Ministro italiano critica pedido para trocar Irã por Itália na Copa
Após os Estados Unidos sugerir para a Fifa que a Itália substitua o Irã na Copa do Mundo, o ministro da Economia italiana retrucou a ideia. Giancarlo Giorgetti chamou de “vergonhosa” a proposta do governo de Donald Trump. Além de Giorgetti, outras personalidades italianas também condenaram a sugestão norte-americana.
“Primeiro, não é possível; segundo, não é apropriado… Você se classifica em campo”, foi o que disse Andrea Abodi, o ministro do Esporte da Itália.
O técnico italiano Gianni De Biasi também se posicionou contra a ideia. O treinador afirmou, em entrevista à Reuters, que caso a seleção iraniana não vá à Copa, há de ser seguido o regulamento para suprir a ausência. Ou seja, o substituto seria o time atrás na classificação do ranking mundial. Em seguida, ainda disparou contra o governo dos Estados Unidos.
“Além disso, acredito que a Itália não precisa do apoio de Trump em uma questão como essa. Acho que podemos lidar com isso sozinhos”, disse Gianni De Biasi.

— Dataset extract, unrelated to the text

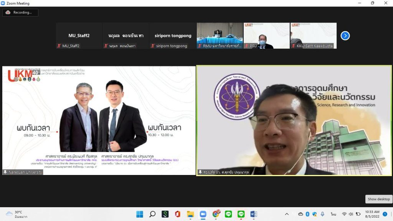
Task: Open the Windows Start menu
Action: (140, 214)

A Itália ficou de fora da Copa do Mundo pela terceira edição seguida, sendo a última participação em 2014, no Brasil.
A proposta dos EUA
A tal proposta surgiu nessa quarta-feira (22/4). O enviado especial do governo Trump para Negócios Globais, Paolo Zampolli, disse ao jornal Financial Times que havia feito uma solicitação à Fifa pela substituição.
No entanto, o Irã já confirmou a ida à Copa do Mundo. As possibilidades em relação a uma desistência da seleção iraniana percorreram os bastidores após o início da guerra entre o país e, justamente, os Estados Unidos.
A Fifa também afirmou que não irá remover os iranianos da competição. A substituição só seria considerada em caso de abandono por parte do país. Porém, o Irã ainda aguarda resposta da entidade máxima para alterar o local dos jogos da fase de grupos, dos Estados Unidos para o México.